Housing Authority selects 10 revitalization projects for $4.3 million in rebates
The Delaware State Housing Authority has selected 10 revitalization projects in Laurel, Georgetown, Dover and Wilmington to receive rebates through the Downtown Development Program.
Delaware offers rebates to projects within one of eight designated downtown development districts. They cover capital investments on rehabilitation, expansion or new construction for commercial, industrial, residential or mixed-use buildings.
This year’s rebates totaled $4.3 million and leveraged $53 million in private investment.
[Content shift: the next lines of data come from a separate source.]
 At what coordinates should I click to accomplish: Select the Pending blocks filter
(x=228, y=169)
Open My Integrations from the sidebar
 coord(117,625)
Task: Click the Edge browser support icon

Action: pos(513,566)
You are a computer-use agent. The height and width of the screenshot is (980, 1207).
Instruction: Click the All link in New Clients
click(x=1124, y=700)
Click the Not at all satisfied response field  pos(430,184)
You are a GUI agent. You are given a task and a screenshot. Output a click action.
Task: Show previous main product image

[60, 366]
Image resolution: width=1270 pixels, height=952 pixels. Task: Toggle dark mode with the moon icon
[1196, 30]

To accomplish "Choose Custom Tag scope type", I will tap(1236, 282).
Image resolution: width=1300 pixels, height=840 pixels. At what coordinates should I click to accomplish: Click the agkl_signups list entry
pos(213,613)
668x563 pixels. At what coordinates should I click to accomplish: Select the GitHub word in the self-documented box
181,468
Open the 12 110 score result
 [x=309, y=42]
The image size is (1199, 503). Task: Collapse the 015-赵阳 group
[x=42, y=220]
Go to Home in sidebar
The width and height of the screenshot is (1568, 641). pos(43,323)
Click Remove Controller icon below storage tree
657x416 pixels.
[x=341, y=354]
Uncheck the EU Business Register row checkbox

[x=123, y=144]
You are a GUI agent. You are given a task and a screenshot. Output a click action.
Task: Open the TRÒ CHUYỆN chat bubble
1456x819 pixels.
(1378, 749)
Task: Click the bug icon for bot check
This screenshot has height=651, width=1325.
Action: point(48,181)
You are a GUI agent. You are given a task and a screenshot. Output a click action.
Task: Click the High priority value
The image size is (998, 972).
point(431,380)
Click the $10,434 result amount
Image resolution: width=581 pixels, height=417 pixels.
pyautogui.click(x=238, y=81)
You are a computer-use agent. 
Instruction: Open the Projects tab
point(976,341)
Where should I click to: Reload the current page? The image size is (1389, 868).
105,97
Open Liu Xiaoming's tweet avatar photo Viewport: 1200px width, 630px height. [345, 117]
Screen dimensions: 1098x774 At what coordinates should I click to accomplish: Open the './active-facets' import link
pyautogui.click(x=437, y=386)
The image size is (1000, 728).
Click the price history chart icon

“Downtown revitalization is a centerpiece of our commitment to reinvesting in Delaware and making our communities stronger,” said Gov. John Carney. “A small amount of state funding has leveraged hundreds of millions of dollars in private investment, making these partnerships among the best in our state. These investments are a vital tool in our economic development toolbox, and will have a long-term impact rippling out into surrounding neighborhoods.”
The 2019 fiscal year budget includes $8.5 million for the DDD program. The program has issued $21 million in rebates over the last three years, helping draw $371 million in private investment.
“We are pleased to support new projects that are creating homes, renovating empty buildings, leading to new construction, and bringing businesses and jobs to our downtowns,” said Anas Ben Addi, director of the Delaware State Housing Authority. “Community development is central to our mission, and we are encouraged by the continued strong interest in the Downtown Development District rebates in all eight districts.”
The 10 projects selected this year include:
• Constructing 10 units (five duplexes) in the second phase of the townhome community of Villas on Broad Creek in Laurel.
• Expanding and rehabbing a building on East Laurel Street in Georgetown to include a laundry facility, coffee shop, beauty salon, apartments and office space.
• Renovation or redevelopment of four projects along Wilmington’s Market Street corridor:
O Renovating the bar inside the Queen Theatre;
O Redeveloping a vacant building into a hotel and restaurant; and
O Converting an office building into mixed-use retail and residential space.
O Redeveloping a building into a restaurant and apartments.
• Redeveloping a church building on Lombard Street in Wilmington into an employment training center, fresh produce retail operation, office space, and multipurpose community space.
• Redeveloping a building on North West Street in Wilmington into a commercial laundry and office space.
• Redeveloping a former cabinet manufacturer on North Church Street in Wilmington to house a church sanctuary, offices, classroom space and community center.